Big money

The Sunlight Foundation reports that Harry Reid won reelection despite facing an overwhelmingly lopsided flow of big money pouring into the state. For every $1 sent into Nevada in support of Reid, about $7 arrived to beat him, the Foundation reported.

The exact figures are $1,180,711.81 to $7,264,110.73.

Two Karl Rove-affiliated groups alone spent more than $3 million trying to defeat Reid—$2,585,730.81 by Crossroads Grassroots Policy Strategies and $1,207,957.15 by American Crossroads.

At least 19 groups sent money to defeat Reid, usually in five figures, others in six or seven figures.

Eleven sent money to help him, usually in much smaller amounts. None of his supporters hit seven figures, and the six-figure contributions were usually smaller than those opposing him. The largest six-figure amount of Reid-support money was $595,680 from VoteVets, a group of Iraq War veterans.

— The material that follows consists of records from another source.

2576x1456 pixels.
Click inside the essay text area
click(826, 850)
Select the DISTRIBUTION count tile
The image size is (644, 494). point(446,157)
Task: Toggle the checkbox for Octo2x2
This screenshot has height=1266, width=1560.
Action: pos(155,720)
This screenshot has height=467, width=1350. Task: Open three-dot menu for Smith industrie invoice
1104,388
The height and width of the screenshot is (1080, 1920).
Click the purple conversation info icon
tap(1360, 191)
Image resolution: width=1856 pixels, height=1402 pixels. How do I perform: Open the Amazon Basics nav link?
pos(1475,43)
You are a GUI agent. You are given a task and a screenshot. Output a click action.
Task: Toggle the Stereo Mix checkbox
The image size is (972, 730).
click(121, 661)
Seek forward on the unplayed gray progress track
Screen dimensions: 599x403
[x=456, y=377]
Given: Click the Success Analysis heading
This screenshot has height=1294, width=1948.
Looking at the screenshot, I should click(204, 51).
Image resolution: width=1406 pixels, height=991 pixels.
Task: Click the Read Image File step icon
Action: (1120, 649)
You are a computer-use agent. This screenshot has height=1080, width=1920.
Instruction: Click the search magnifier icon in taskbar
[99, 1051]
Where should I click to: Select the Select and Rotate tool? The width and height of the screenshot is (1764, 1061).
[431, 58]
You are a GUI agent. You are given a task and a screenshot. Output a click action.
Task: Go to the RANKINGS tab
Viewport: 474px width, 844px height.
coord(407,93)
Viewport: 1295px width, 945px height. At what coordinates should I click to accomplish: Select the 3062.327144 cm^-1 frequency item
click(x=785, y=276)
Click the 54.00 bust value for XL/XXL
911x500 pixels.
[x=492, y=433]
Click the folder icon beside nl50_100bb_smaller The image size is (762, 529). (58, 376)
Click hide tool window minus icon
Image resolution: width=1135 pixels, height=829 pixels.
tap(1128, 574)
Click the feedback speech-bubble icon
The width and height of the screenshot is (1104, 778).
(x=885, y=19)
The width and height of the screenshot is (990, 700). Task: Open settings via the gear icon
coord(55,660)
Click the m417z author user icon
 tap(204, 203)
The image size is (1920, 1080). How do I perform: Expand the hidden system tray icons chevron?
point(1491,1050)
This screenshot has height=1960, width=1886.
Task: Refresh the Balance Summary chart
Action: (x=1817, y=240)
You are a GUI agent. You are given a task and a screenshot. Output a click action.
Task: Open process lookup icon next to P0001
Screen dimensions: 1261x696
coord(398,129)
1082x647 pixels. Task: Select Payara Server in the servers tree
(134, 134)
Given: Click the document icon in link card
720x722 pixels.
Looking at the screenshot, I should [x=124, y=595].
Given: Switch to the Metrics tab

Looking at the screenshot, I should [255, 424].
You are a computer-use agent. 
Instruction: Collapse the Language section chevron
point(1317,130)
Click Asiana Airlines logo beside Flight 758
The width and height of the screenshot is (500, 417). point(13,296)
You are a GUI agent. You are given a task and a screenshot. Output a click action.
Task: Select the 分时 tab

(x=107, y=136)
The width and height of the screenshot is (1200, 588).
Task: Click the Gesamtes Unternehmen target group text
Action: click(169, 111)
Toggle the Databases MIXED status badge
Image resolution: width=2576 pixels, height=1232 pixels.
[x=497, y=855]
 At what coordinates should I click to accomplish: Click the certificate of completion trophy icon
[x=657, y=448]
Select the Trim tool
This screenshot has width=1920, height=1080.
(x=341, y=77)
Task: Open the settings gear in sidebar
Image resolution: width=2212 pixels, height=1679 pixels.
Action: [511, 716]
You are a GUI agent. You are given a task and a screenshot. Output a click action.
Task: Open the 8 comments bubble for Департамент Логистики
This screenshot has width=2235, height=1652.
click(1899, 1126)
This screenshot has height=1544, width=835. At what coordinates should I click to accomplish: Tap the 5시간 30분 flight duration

One group sent money to help Reid in three figures—$123.10 from Environment America. MoveOn sent $4,781.36.

In money the candidates raised for themselves, Reid more than overcame Angle. Her fundraising finished up strong at the end, but she paid consultants so much to raise money for her that the impact of her take was blunted.

The source of much of the anti-Reid money was Wall Street, which this year cut its contributions to Democratic groups because of legislation to curb financial abuses that led to the Wall Street meltdown.

The U.S. Supreme Court ruled last year in Citizens United vs. Federal Elections Commission that corporate funding of independent political broadcasts cannot be curbed by Congress, unleashing a tidal wave of money on this year’s campaign. Citizens United, the right wing group at issue in the court case, spent $209,492 in Nevada this year trying to beat Reid.